遇 见
她不过三十而已,准确地说刚刚三十岁,这是我遇见的一个罹患乳腺癌并被切掉右侧乳腺的年轻妈妈,这是她的另一个标签,她的孩子才一岁半。她刚刚做完化疗,惨白的鞋拔子脸上长满触目惊心的痘痘,五官倒是齐整,疏眉,大眼睛,就是盛满了忧郁,流露目光怯怯的,仿佛下雨天偏没带雨伞出门,只好小心翼翼地挨着别人的屋檐走,把自己的身体蜷缩成一团,恨不得有一个完整的核桃壳装的下所有的自己。她微微笑着,下颌微微地上翘,仿佛有一个无形的钩子随时都可以叼起她来,随时仓惶离场。她的丈夫陪着,小平头,圆脸上没有一丝表情。他们侃侃而谈地回答护士的问询,没有一丝隐瞒,仿佛在说着一桩跟他们毫无关系的事情。我们愕然了。这么年轻就生了一场说走就走的大病,她的生命已经成了一个千疮百孔的窗帘,拉开还是不拉开,都看得见天堂的天使扑闪着翅膀,逢人遍讲,欢迎光临。
一个护士小声问我,乳腺癌有啥症状呢?她这两天胸部也隐痛,休息了我也要到市里检查下。我笑了笑说,害怕了,惺惺相惜了吧。对,跟她一样的年纪,好害怕。她帮病人做皮试。突然来了一个打扮得很妖娆的女人,瓜子脸上擦着厚厚的粉,精心刻画的眼睛,浓重的眼影,逼真的眉毛,无不昭示着她有一个生气勃勃的浓抹重彩的人生。她自称是病人的姨。

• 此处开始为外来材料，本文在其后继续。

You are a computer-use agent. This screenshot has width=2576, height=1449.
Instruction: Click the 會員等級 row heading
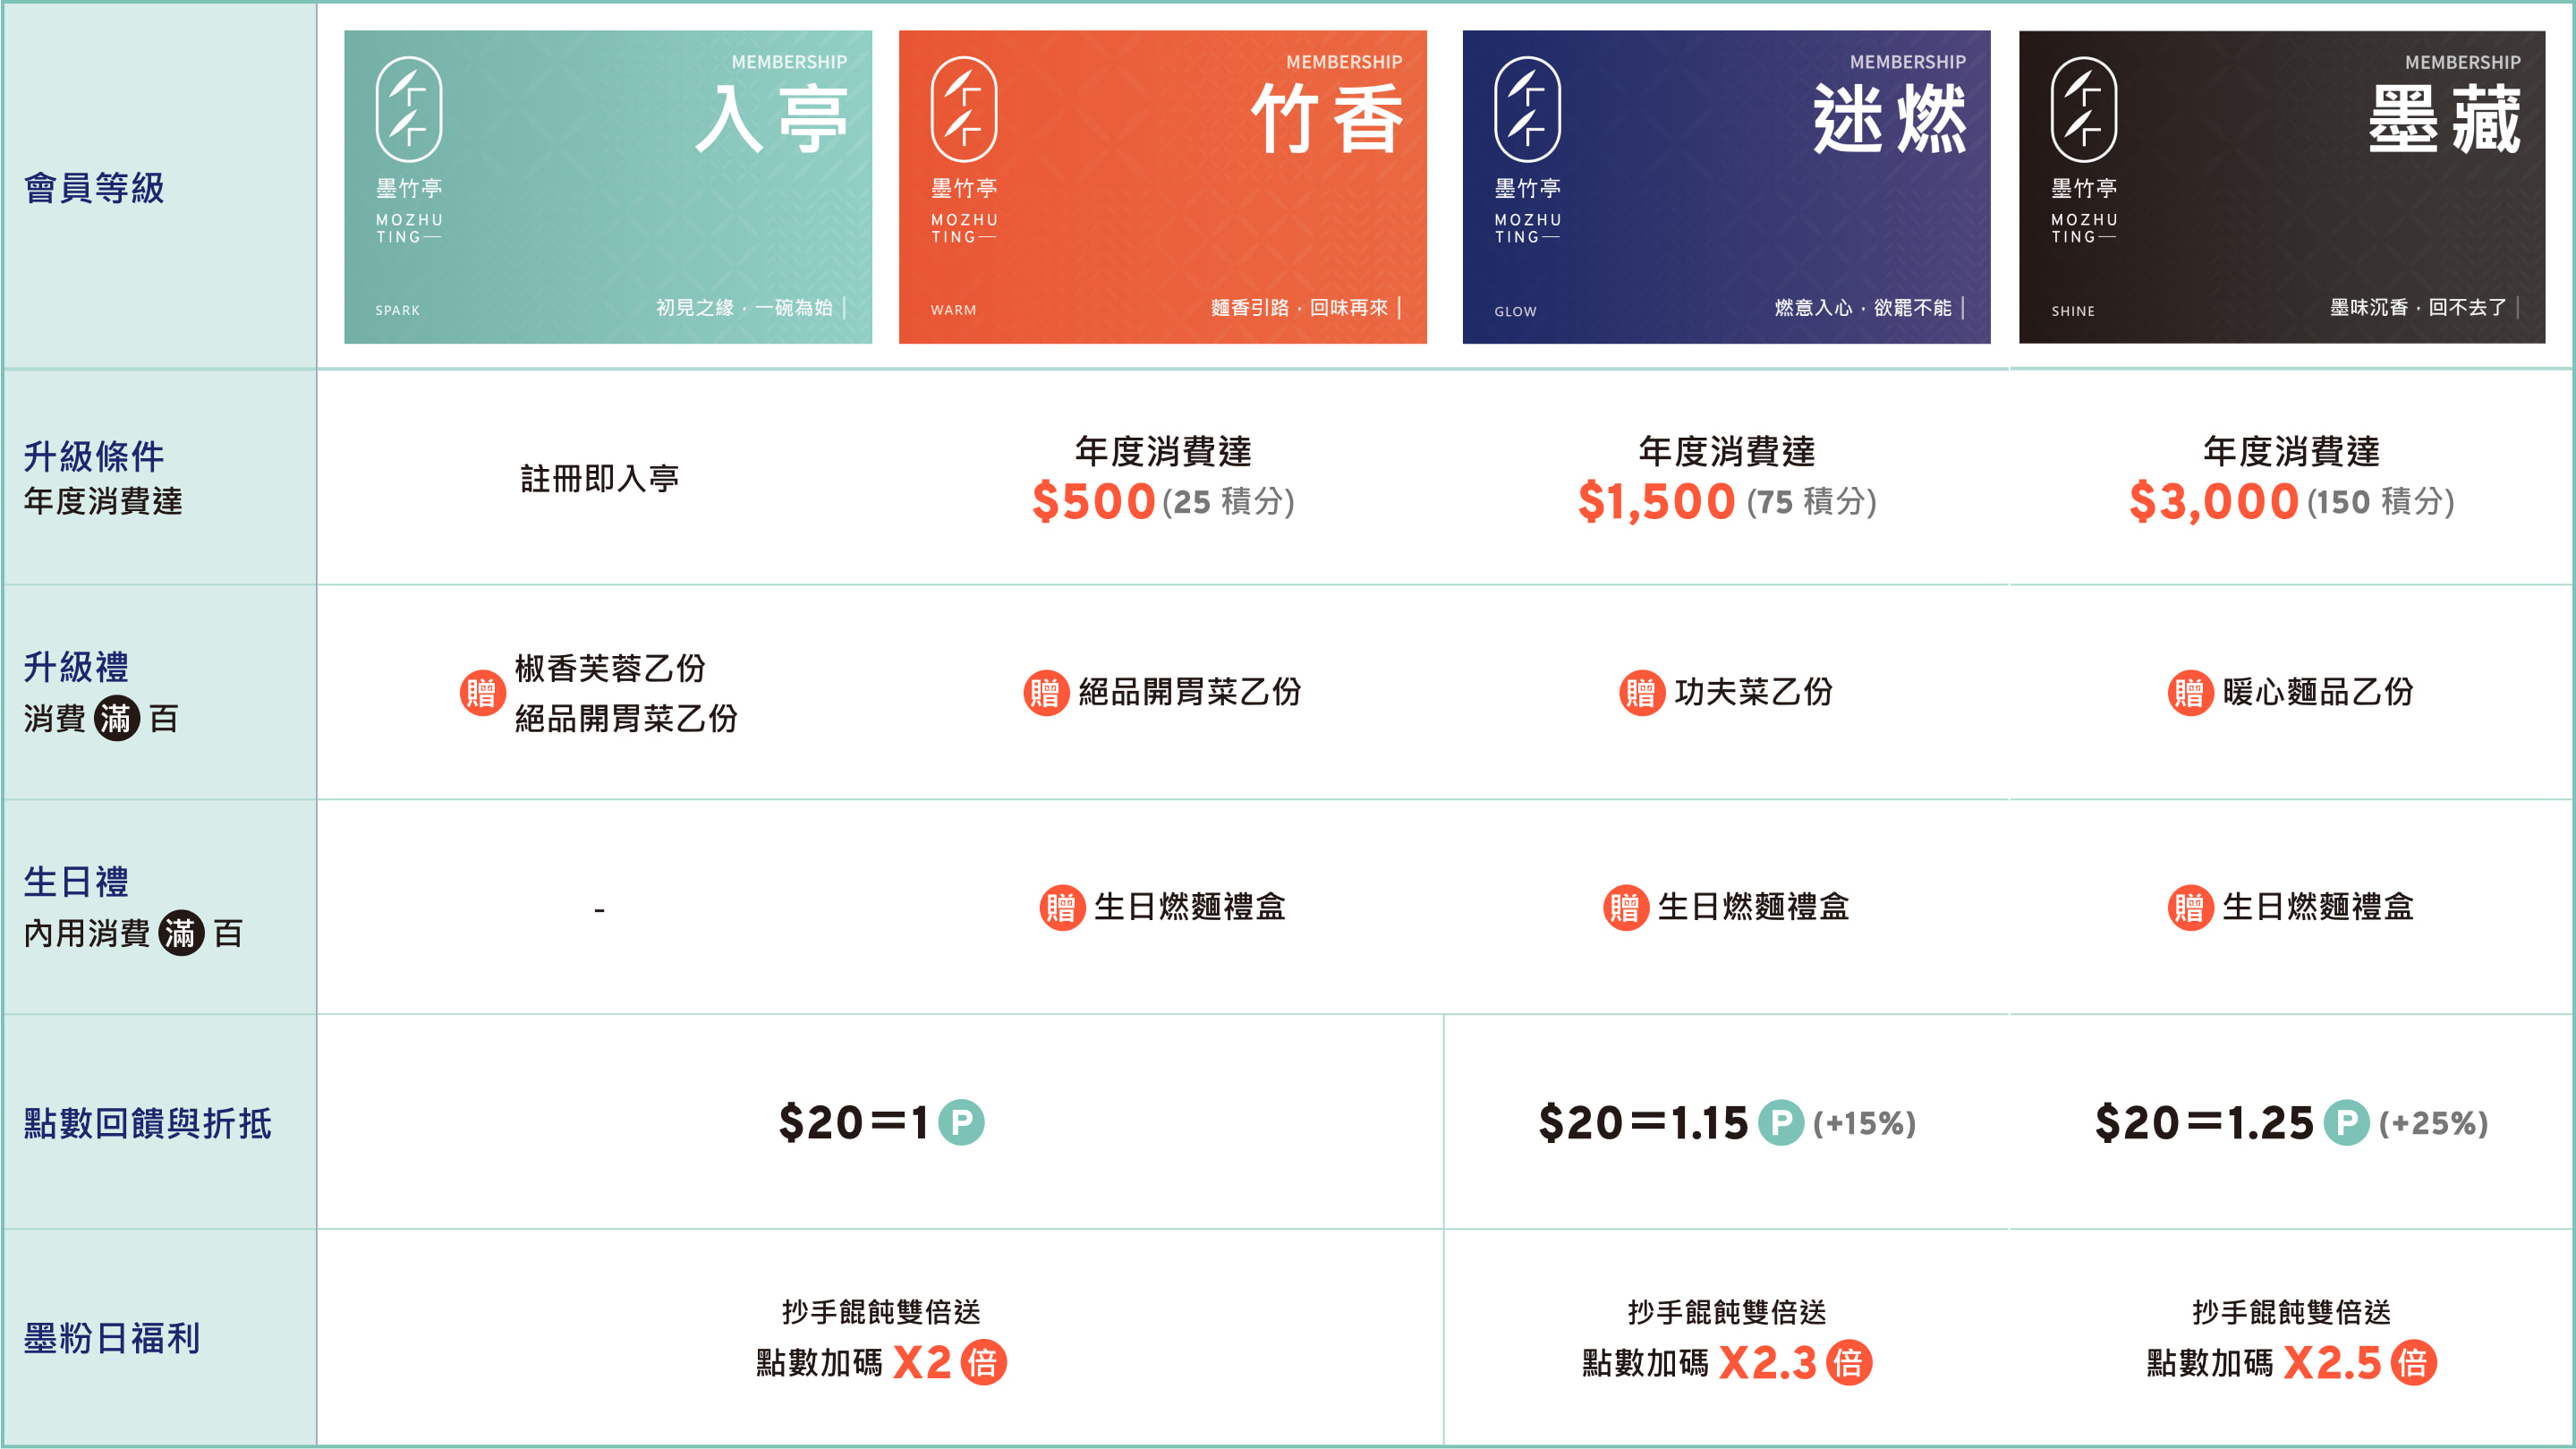(x=94, y=188)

她坐在病人身边,一边摩挲着她瘦成纸板的身子,一边嘘寒问暖。我并不反感她表露自己对病人的同情与劝慰,只是她一点都不考虑病人的感受,声音洪亮,而且有一个高八度的飘着的调调儿,她自己分明是被吓着了,声音都提高到岌岌可危的边缘,前边就是万丈深渊,声音跌下去也是没有回来的。开始旁边的病人突然都没了高声喧哗,都安静下来,听着那个热心的姨一一遍又一遍地高声劝慰,没有多大的事情,你那么大的手术都挺过来了,还怕这么一桩小病,打打针,三五天就好了。丈夫也在一旁附和着,并且说,她都好几天吃不下饭了,老是说为什么自己都那么多事,一头没了又生一头。她的姨抢过话头说,不过是下面生个火疖子,万一不消,就切掉它,没有什么大不了的。病人含着笑听着,眼睛里水汪汪的。

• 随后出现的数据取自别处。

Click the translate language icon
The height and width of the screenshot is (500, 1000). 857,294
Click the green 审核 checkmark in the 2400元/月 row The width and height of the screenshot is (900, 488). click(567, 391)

我们帮着量体温写病历。大约半个钟头过去。她的姨没有停下来的意思,继续在走廊里高谈阔论,恨不得把所有人的耳朵,所有人的眼睛都吸引过来。我看见病人的老公没了踪影,别的病人起来关上了病房的门,有的突然把手机里播放的视频声音开得老大,大有盖过她的姨的风头的意思。
我实在看不下去了。走过去阻止她的演讲,轻轻地提醒她声音小些,并说,你劝慰病人可以理解,但不要高喉咙大声的,你考虑过没有,她是否介意你这样广而告之地让所有人都知道她是一个乳腺癌患者,你帮她贴上这么一个标签,是想换来廉价的同情,可是同情过后呢,大火过后的凄凉你能帮她收拾吗?也许她并不需要陌生人的同情,她需要的也许是尊严,你弄碎了一地的自尊,如何捡的起来。
她的姨闭了嘴,一脸的惊慌失措。患者倒是拍拍她穿着黑色防晒衣的胳膊,微笑着说,没关系的。我转身离开,她的姨才意识到自己的错误,张口结舌地说,我知道了,谢谢提醒,花儿,你不会怪姨的粗心大意吧,我只是想劝你想开点,没有让大家都知道你隐私的意思,你可要原谅我哇。
她的花儿笑了笑,如释重负地叹了一口气。她一直呆到花儿的老公再次现身,提来热气腾腾的豆浆油条,她才搭讪着离开。
我的话也许重了点,可是像这样把别人的痛苦当做一件新闻到处播讲,我想是不恰当的,劝慰别人的悲伤,应该是悄悄地讲,和风细雨,润物无声,应该是一道温暖的光,一缕轻柔的风,而不是把别人结了痂的伤疤在众目睽睽之下扒开来,供人瞻仰品谈。